Hence, Spearman’s coefficients were calculated for elements content and heart mass as well as for elements content and previously presented indices [32] attributed to selected properties of FAs, calculated on the basis of the FA profiles in cardiac tissue. p-value ≤ 0.05 was considered significant.

5. Conclusions

The obtained results emphasize that dependencies among different elements in the body are complex and many different factors, such as diet, dietary supplements and physiological or pathological state, may influence them. All applied chemometric techniques, especially linear discriminant analysis, distinctly showed that the coexisting pathological process, to a greater extent than the applied diet supplementation with CLA or SAF, influences macro and microelements content in cardiac tissue. Induced changes include pronounced differences in macro- and microelements content in the myocardium of rats suffering from mammary tumors, which in turn may impinge on cardiac tissue condition and its susceptibility to injuries. It is of great importance, especially for oncological patients, to monitor the minerals content, especially taking into account possible cardiologic complications. The obtained results also confirmed the antioxidant properties of CLA and their relationship with Se deposition.

Author Contributions

Conceptualization, A.B., M.B. and M.C.; methodology, A.B., M.B., T.L., A.R., E.B. and M.C.; software, A.B. and T.L.; validation, M.B. and A.R.; formal analysis, A.B., E.B. and M.C.; investigation, A.B., M.B. and A.R.; resources, A.B., M.B. and E.B.; data curation, A.R.; writing—original draft preparation, A.B. and M.B.; writing—review and editing, A.B., M.B., T.L., A.R., E.B. and M.C.; visualization, A.B. and M.B.; supervision, M.C.; project administration, A.B.; funding acquisition, M.C. All authors have read and agreed to the published version of the manuscript.

Funding

This work was supported by the statutory funds of the Kielanowski Institute of Animal Physiology and Nutrition, Polish Academy of Sciences.

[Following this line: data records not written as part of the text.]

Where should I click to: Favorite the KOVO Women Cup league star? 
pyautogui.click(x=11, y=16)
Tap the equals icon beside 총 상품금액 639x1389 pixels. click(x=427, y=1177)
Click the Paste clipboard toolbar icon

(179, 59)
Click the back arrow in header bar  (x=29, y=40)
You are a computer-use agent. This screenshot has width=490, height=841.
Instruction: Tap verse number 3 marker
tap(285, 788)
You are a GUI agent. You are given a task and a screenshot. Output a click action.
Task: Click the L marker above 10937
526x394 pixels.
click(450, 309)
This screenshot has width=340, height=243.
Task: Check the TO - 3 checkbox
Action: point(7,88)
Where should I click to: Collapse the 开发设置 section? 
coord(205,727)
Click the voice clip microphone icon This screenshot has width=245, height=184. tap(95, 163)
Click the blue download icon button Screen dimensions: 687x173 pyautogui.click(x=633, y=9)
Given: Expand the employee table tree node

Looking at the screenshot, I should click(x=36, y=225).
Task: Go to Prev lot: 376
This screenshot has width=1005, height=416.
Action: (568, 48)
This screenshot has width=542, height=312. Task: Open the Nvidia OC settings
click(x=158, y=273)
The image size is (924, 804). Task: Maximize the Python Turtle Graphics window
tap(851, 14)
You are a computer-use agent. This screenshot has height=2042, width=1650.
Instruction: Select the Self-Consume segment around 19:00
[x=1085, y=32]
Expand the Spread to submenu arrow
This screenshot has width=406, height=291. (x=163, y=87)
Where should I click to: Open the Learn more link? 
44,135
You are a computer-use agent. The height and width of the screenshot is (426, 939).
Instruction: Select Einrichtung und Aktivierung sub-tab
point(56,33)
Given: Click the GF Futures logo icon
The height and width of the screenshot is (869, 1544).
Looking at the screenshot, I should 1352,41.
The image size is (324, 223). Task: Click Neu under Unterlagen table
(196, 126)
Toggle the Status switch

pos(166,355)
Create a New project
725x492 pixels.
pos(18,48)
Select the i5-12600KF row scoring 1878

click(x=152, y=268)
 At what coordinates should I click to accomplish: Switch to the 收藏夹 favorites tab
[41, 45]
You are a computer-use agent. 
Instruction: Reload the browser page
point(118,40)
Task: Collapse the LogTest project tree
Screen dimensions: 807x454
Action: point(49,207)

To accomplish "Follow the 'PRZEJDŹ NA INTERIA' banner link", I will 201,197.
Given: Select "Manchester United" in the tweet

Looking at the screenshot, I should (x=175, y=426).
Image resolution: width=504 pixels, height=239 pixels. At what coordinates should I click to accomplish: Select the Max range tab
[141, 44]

Institutional Review Board Statement

This study was approved by the 2nd Local Ethical Committee on Animal Experiments at Medical University of Warsaw in terms of guiding principles in care and use of laboratory animals (No. 34/2008).

Informed Consent Statement

Not applicable.

Data Availability Statement

Data available on request. The data presented in this study are available on request from the corresponding author. The data are not publicly available due to privacy restrictions of the collaborators.

Conflicts of Interest

The authors declare no conflict of interest.

Sample Availability

Samples of the PSO and BME or samples of biological material are not available from the authors.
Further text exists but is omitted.